III. – Sous réserve des dispositions du VII et sauf lorsque cette décision est prise à la suite d’un examen prévu aux I ou II, l’autorité qui prononce l’admission au bénéfice d’un droit ou d’une prestation mentionnés aux 1° à 4° du I saisit sans délai les organismes compétents en vertu de l’article L. 843‑1 du code de la sécurité sociale et de l’article L. 812‑1 du code de la construction et de l’habitation afin qu’il soit procédé à l’examen de l’éligibilité de l’intéressé à, respectivement, la prime mentionnée au 1° du II du présent article et les aides mentionnées au 2° du même II.
IV. – Sous réserve des dispositions du VII et sauf lorsque cette décision est prise à la suite d’un examen prévu aux I ou II, l’autorité qui prononce l’admission au bénéfice d’un droit ou d’une prestation mentionné aux 1° à 4° du I ou au II saisit sans délai le président du conseil départemental aux fins d’examen par celle‑ci de l’éligibilité et, le cas échéant, d’admission du foyer bénéficiaire au revenu de solidarité active prévu à l’article L. 262‑2 du code de l’action sociale et des familles.
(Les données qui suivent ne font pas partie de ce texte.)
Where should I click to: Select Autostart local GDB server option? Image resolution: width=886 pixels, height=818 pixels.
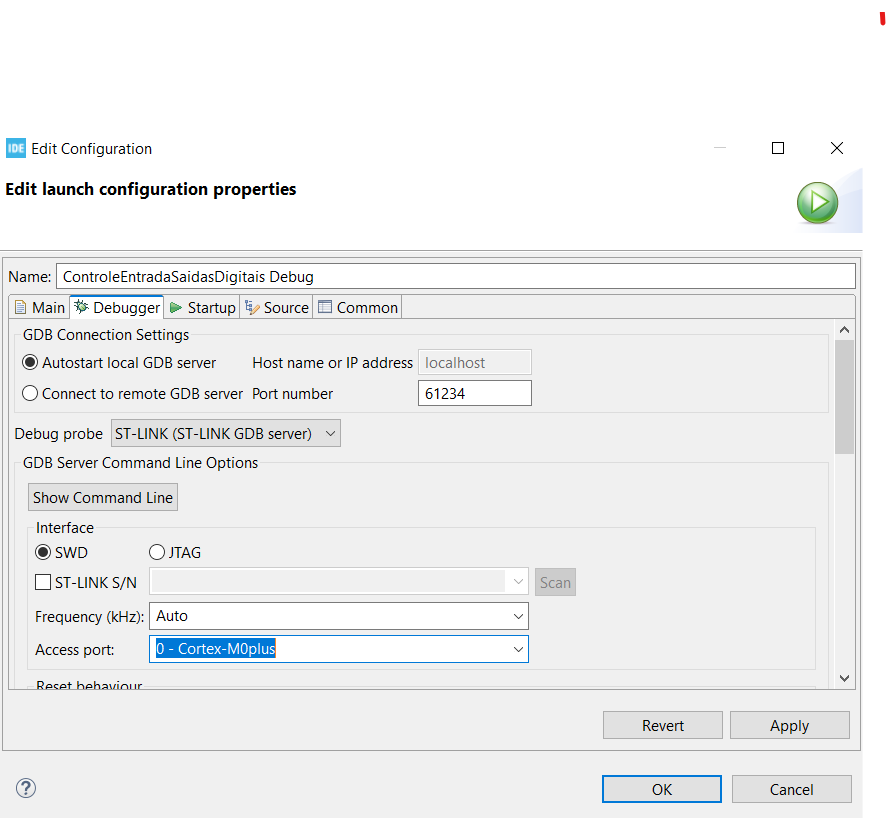coord(31,363)
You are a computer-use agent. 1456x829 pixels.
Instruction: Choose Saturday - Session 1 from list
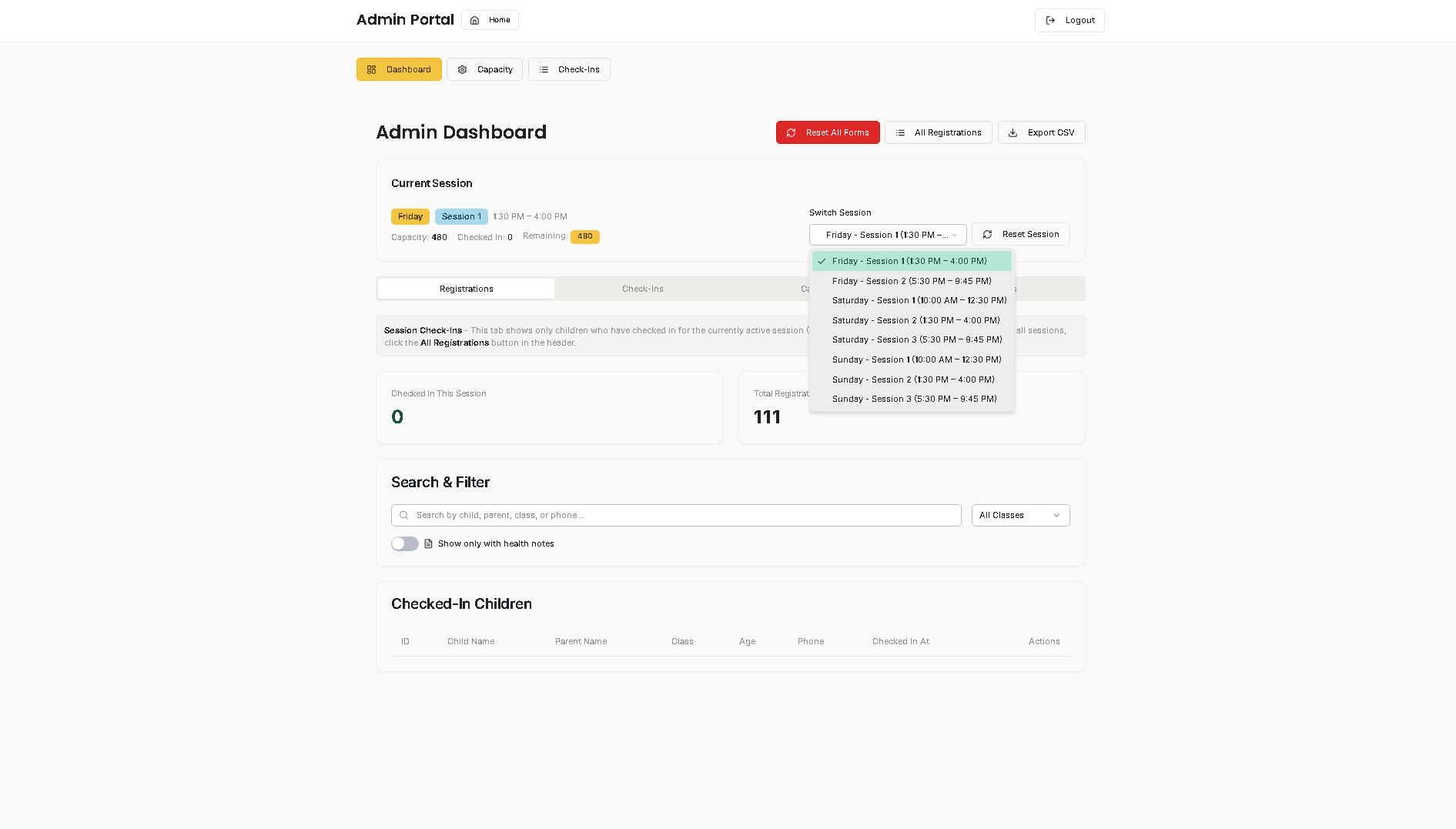click(x=919, y=301)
V. – Sous réserve des dispositions du VII et sauf lorsque cette décision est prise à la suite d’un examen prévu aux I ou II, l’autorité qui prononce l’admission au bénéfice d’un droit ou d’une prestation mentionné aux 1° à 4° du I ou au II saisit sans délai la caisse mentionnée à l’article L. 861‑5 du code de la sécurité sociale aux fins d’examen par celle‑ci de l’éligibilité et, le cas échéant, d’admission du bénéficiaire de ce droit ou de cette prestation à la protection complémentaire de santé prévue à l’article L. 861‑1 du même code.
VI. – Lorsque l’autorité qui prend une décision prévue au premier alinéa des I ou II en a la compétence, le cas échéant par délégation, et dispose de tous les éléments nécessaires, elle se prononce dans la même décision sur l’admission de l’intéressé au bénéfice d’un ou plusieurs autres droits ou prestations prévus, selon le cas, aux mêmes I ou II ainsi que, pour l’application du III, sur l’admission de son foyer au bénéfice du revenu de solidarité active.
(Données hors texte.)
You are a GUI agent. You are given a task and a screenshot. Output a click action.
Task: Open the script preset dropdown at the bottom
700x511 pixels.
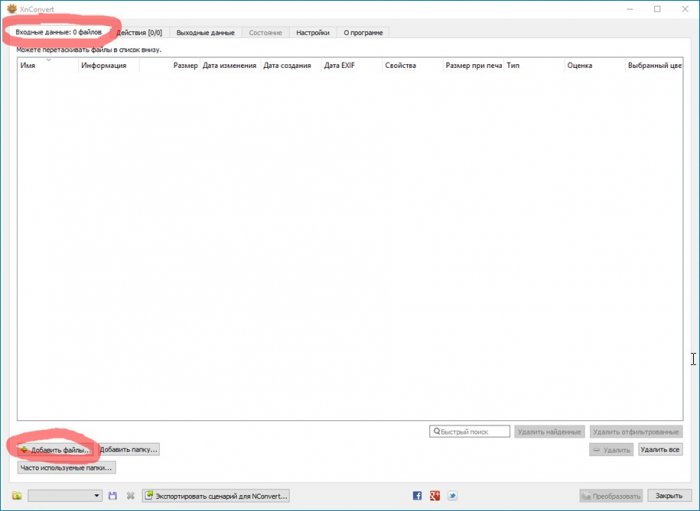coord(65,495)
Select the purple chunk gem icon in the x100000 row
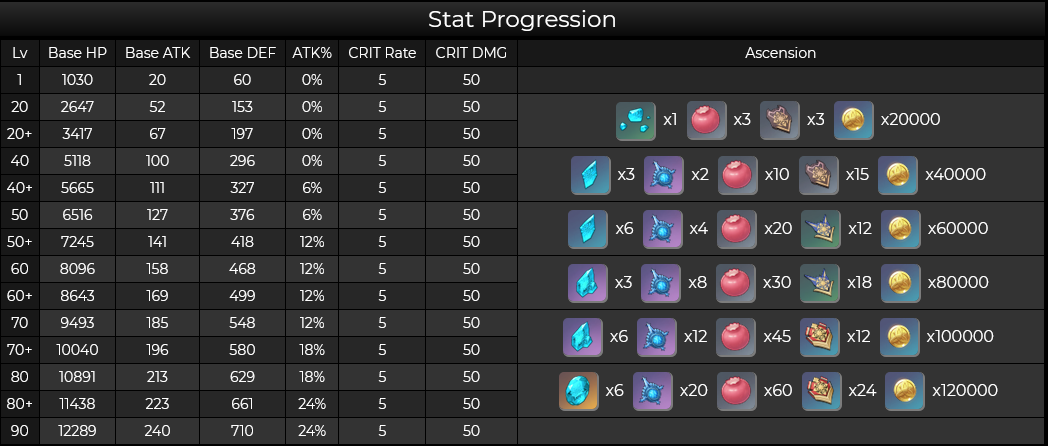 point(583,337)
Dans les autres cas, l’autorité informe le bénéficiaire, lors de la notification de sa décision, qu’il va être procédé sans délai à l’examen de son éligibilité aux autres droits et prestations et lui indique le ou les organismes chargés de l’instruction de cet examen. Le délai à prendre en compte pour déterminer les conséquences du silence gardé par ce ou ces organismes court alors à compter de cette notification.
Lorsqu’il est fait application des dispositions du deuxième alinéa du présent V, l’autorité peut communiquer à chacun des organismes saisis par elle les informations dont elle dispose sur les ressources de l’intéressé après en avoir informé celui‑ci.
VII. – Les autorités qui accordent un droit ou une prestation susceptible de donner lieu à un examen de l’éligibilité à un autre droit ou à une autre prestation en application des I à V n’ont pas, selon le cas, à procéder à cet examen ou à saisir à cette fin une autre autorité pour les droits ou prestations auxquels, au vu des éléments dont elles disposent, l’intéressé n’est manifestement pas éligible ou a déjà été admis.
VIII. – En cas de rejet d’une demande portant sur un droit ou une prestation relevant des I à IV, l’autorité peut procéder à l’examen de l’éligibilité du demandeur à une ou plusieurs autres droits ou prestations mentionnés aux mêmes I à IV ou saisir à cette fin l’autorité compétente.
Les délais de recours contre une décision rendue à la suite d’un examen ou d’une saisine intervenue en application du premier alinéa du présent VIII ne commencent à courir qu’à compter de la notification de cette décision à l’intéressé.
IX. – L’autorité qui, à l’issue de l’examen de l’éligibilité en application des I à V ou du VI, admet une personne au bénéfice d’un droit ou d’une prestation l’informe, dans la notification de sa décision, des éventuelles incompatibilités de ce droit ou de cette prestation. La personne peut à tout moment renoncer au bénéfice de ce droit ou de cette prestation.